A recent example of an IPR dispute in India quickly and effectively wrapped up through mediation: In what seemed to signal the beginning of yet another messy, drawn out legal affair in the fashion world, designer Vaishali Shadagule alleged that Sanjay Garg of Raw Mango had copied her designs and she accordingly accused him of plagiarism. In return, Garg filed a suit of defamation against Shadagule in the Delhi High Court. The issue was then mediated before the Fashion Development Council of India in accordance to the parties’ wishes and the dispute was amicably nipped at the bud within four working days of the institution of the suit!

With our Courts and our institutions repeatedly letting us down with their continued inefficiency and delay, the status quo doesn’t seem likely to change and people need to resort to other viable options.
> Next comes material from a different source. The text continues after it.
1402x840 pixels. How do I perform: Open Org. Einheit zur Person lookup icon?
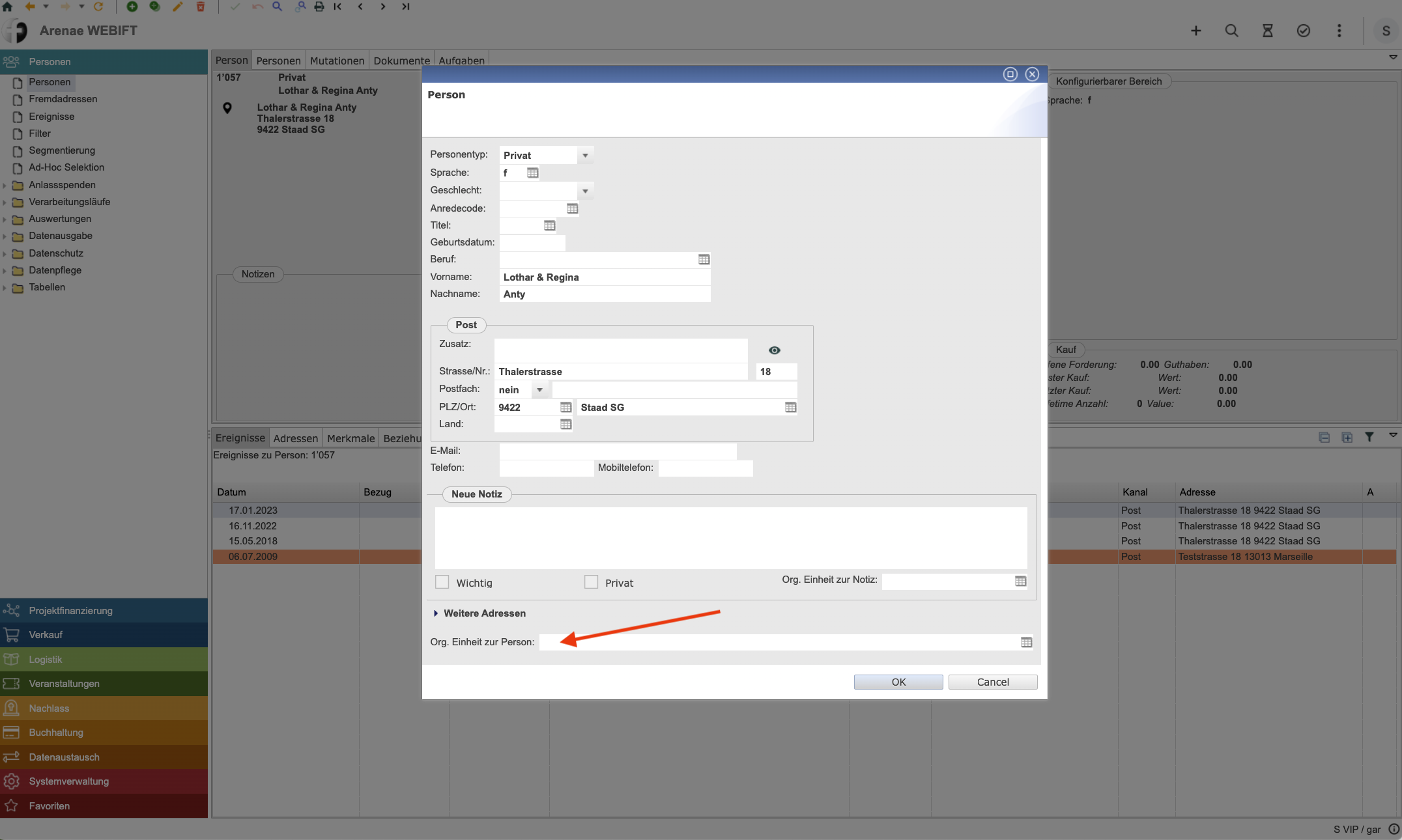pos(1026,642)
The following quote from Prof. Basheer’s post on a related issue sums up my views on why mediation may, in many cases, be a better alternative to litigation:

To take the adversary out of the adversarial! And to be civil to even those that oppose us.
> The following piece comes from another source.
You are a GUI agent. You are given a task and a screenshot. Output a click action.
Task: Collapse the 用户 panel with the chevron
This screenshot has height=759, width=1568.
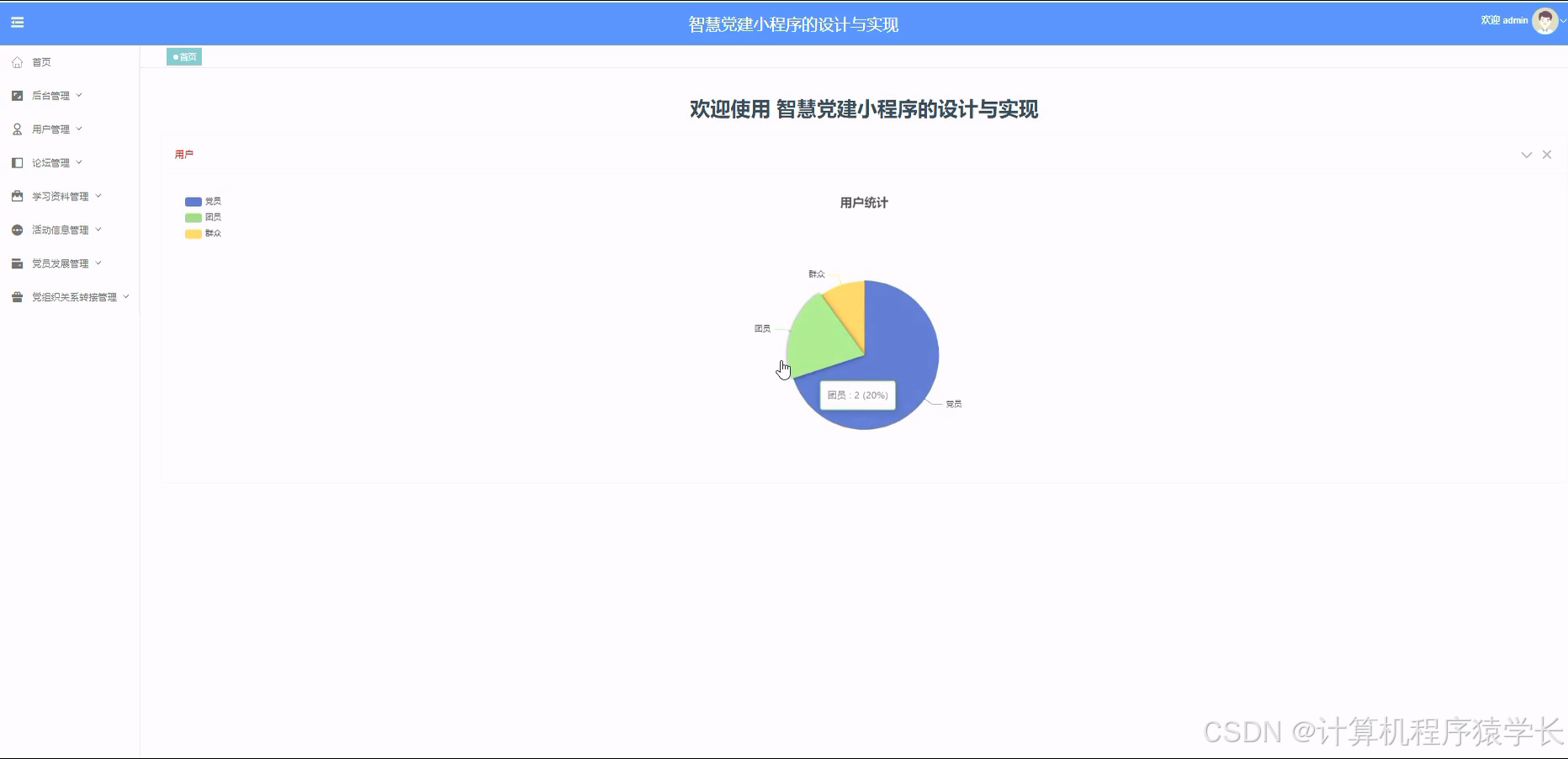click(x=1526, y=155)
[Edit: For those interested in reading more about ADR mechanisms in IPR disputes, WIPO recently released their updated guide on “Alternative Dispute Resolution Options for Intellectual Property Offices and Courts” which can be accessed here]

Image from here


  1. kodandaram madihalli

    I agree with the author’s idea of an alternate system for timely and proper redressal of disputes pertaining to IPR. As my experience and observations reveal, the most disappointing factor in the Indian democracy, during its last 70 years of journey after freedom, has been the poor performance of our judiciary. The Judiciary has failed to deliver the constitutionally assured, timely fair justice to the needy in our country. The equality of justice has remained a distant dream. The Judiciary’s performance have turned out to be poorer and poorer by day, as well as biased towards the rich and the powerful. The deserving victims rarely get justice on time, whereas the powerful criminals go scot free. The haves get their bails / reliefs by getting heard during midnight, as though they are the emergency situations, but hundreds of similar pleas of the languishing accused victims, remain unheard for months. Is that the judiciary has no time for them, because they cannot afford? The people of our country have suffered enough due to delaying tactics adopted by the majority of the judicial fraternity. The People are afraid to petition the courts to seek justice and relief, as they are sure that decisions will take generations to obtain. Any such effort will results in waste of money, resources, time and added agony. It is the right time we free the judiciary of this disease. The irresponsible approach and delay on the part of the judiciary has decayed the whole machinery. On the issue of delay, when the fates of criminal cases are so bad, of the civil disputes, less said the better. The fate of the IPR issues cannot be different. There is need of a revolutionary movement to remove the ‘imposed’ ‘corroded British system’. We, instead of continuing the corrupt and rotten system, need to evolve a novel scheme, for our native requirements, based on our experience. We must go forward and strengthen alternate dispute resolution mechanisms.
    But even by mistake do not believe that increase in the number of Judges in judiciary will result in fair and fast justice. The faulty system we have will result in increase of the corrupt practices, which will hinder the very objectives assured in our constitution. Instead go for a new law, which without any role for the judiciary, acts independently in the interest of fair Justice for all the concerned.